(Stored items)
--

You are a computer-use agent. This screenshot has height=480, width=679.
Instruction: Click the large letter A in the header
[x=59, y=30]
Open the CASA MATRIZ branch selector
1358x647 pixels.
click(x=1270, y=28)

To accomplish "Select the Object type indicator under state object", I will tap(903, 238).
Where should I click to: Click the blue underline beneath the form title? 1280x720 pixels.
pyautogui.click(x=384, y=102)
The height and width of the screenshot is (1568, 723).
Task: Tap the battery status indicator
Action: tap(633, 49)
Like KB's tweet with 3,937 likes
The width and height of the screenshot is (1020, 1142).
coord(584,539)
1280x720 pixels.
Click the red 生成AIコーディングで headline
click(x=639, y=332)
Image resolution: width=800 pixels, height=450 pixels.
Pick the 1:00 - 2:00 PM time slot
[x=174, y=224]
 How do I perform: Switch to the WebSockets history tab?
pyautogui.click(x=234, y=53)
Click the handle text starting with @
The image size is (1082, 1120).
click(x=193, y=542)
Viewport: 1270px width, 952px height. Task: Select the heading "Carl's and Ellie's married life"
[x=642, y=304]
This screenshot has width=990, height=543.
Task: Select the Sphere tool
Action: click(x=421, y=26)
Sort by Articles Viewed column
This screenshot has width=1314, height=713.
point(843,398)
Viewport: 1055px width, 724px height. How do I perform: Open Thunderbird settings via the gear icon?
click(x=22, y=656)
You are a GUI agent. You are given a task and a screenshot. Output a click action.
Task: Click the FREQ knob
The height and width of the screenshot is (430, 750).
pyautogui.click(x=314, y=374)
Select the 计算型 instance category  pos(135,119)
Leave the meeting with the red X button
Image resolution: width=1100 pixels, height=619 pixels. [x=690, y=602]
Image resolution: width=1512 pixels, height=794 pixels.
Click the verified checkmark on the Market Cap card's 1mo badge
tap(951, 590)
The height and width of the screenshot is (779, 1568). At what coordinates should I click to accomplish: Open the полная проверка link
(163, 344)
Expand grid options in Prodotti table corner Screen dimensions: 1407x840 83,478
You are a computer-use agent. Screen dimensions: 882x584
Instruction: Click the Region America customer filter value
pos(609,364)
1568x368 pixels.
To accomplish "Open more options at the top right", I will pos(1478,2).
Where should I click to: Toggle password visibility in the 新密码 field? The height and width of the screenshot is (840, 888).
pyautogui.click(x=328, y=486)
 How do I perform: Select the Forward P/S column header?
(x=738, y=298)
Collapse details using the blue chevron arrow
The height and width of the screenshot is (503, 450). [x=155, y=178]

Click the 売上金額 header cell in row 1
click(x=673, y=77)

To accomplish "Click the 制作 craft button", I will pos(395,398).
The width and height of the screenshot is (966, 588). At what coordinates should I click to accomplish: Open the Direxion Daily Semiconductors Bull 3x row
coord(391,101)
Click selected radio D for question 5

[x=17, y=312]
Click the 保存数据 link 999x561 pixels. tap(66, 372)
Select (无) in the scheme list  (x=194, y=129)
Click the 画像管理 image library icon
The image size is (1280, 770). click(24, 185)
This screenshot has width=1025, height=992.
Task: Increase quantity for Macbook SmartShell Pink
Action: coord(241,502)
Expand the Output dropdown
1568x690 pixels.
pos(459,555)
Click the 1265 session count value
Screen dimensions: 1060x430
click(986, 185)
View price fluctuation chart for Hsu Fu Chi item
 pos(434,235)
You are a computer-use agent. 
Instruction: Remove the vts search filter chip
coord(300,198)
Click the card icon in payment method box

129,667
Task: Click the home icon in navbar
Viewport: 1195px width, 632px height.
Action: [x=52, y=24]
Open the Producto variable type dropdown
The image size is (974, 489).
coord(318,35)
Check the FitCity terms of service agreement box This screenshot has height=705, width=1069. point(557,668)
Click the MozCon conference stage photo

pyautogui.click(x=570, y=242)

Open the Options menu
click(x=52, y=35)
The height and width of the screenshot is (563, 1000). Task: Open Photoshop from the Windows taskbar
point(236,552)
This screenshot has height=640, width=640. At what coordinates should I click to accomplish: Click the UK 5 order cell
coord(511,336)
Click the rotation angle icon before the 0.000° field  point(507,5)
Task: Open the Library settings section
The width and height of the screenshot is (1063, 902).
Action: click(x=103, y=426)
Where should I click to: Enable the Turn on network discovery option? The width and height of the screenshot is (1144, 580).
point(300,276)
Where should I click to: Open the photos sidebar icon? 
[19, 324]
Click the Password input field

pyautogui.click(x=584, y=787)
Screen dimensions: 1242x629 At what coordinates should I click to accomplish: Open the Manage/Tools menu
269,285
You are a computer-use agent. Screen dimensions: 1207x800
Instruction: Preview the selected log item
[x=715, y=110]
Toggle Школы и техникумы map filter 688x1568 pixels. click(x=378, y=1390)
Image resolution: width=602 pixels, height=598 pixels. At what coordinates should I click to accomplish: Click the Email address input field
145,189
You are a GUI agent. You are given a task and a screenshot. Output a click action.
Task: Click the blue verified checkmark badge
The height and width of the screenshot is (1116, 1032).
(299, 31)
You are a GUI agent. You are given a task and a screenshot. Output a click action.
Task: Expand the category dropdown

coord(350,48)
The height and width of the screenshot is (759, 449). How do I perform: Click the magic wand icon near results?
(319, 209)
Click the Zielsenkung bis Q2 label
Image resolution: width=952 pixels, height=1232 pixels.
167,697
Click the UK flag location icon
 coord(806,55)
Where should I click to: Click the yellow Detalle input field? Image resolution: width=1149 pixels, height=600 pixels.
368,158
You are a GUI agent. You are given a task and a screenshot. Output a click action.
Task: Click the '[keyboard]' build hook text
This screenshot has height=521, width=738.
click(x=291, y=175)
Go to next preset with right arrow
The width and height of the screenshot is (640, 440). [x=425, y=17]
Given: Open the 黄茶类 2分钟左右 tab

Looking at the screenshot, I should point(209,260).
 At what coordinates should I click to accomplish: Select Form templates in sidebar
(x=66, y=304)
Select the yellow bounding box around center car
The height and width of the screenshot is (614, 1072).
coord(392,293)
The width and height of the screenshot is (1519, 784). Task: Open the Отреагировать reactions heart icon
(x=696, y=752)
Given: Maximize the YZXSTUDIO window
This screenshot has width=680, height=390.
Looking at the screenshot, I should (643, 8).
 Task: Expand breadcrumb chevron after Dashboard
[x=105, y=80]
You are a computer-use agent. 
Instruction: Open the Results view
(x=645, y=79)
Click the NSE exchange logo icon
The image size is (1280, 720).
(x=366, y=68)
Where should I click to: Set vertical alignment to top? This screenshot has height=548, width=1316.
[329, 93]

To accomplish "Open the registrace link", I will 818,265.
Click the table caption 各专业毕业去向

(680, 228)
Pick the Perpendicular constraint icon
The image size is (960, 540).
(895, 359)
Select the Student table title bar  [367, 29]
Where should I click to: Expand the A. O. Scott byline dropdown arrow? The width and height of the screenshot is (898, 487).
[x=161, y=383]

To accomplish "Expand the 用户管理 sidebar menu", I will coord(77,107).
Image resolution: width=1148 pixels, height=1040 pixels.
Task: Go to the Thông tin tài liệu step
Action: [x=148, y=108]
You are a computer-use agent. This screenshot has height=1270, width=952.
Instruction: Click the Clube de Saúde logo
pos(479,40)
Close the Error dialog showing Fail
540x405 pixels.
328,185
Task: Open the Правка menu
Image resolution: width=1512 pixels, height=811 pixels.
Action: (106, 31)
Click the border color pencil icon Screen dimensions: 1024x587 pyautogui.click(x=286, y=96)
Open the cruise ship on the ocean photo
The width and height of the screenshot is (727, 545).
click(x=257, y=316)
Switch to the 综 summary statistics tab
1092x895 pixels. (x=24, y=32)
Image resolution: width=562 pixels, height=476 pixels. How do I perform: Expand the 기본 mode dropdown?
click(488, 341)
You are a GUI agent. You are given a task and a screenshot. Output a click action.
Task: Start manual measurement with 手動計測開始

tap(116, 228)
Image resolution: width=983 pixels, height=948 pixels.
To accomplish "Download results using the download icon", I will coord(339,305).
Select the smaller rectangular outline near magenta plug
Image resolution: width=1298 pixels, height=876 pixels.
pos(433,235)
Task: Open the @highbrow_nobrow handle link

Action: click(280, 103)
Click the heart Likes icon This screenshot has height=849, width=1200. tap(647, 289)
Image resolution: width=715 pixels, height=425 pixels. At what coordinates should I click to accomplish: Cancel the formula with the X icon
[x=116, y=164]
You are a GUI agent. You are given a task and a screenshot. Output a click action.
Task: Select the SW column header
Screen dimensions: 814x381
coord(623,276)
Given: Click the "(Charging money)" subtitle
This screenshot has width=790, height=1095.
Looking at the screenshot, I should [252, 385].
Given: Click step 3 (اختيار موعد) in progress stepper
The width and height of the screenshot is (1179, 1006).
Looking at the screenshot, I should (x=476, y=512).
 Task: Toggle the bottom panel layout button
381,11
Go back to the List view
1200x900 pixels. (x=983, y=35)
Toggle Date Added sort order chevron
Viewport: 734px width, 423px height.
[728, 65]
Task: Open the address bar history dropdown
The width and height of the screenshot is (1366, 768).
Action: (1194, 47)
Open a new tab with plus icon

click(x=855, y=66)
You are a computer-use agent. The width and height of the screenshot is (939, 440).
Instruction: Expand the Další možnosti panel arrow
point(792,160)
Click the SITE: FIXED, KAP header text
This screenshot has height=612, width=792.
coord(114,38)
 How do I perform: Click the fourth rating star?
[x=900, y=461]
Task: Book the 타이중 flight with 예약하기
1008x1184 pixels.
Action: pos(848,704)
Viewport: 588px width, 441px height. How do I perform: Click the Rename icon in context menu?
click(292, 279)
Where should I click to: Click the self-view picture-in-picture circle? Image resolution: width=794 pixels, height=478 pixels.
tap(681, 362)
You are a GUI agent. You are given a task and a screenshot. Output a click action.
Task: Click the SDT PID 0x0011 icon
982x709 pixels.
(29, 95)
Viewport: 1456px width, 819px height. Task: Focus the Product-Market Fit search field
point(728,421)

--

* WORK ITEM
Of the lines above, retype only those from the line containing "Sort by Articles Viewed column" through the line containing "Image resolution: width=1512 pixels, height=794", including both, exactly.

* FINISHED EXERCISE
Sort by Articles Viewed column
This screenshot has width=1314, height=713.
point(843,398)
Viewport: 1055px width, 724px height. How do I perform: Open Thunderbird settings via the gear icon?
click(x=22, y=656)
You are a GUI agent. You are given a task and a screenshot. Output a click action.
Task: Click the FREQ knob
The height and width of the screenshot is (430, 750).
pyautogui.click(x=314, y=374)
Select the 计算型 instance category  pos(135,119)
Leave the meeting with the red X button
Image resolution: width=1100 pixels, height=619 pixels. [x=690, y=602]
Image resolution: width=1512 pixels, height=794 pixels.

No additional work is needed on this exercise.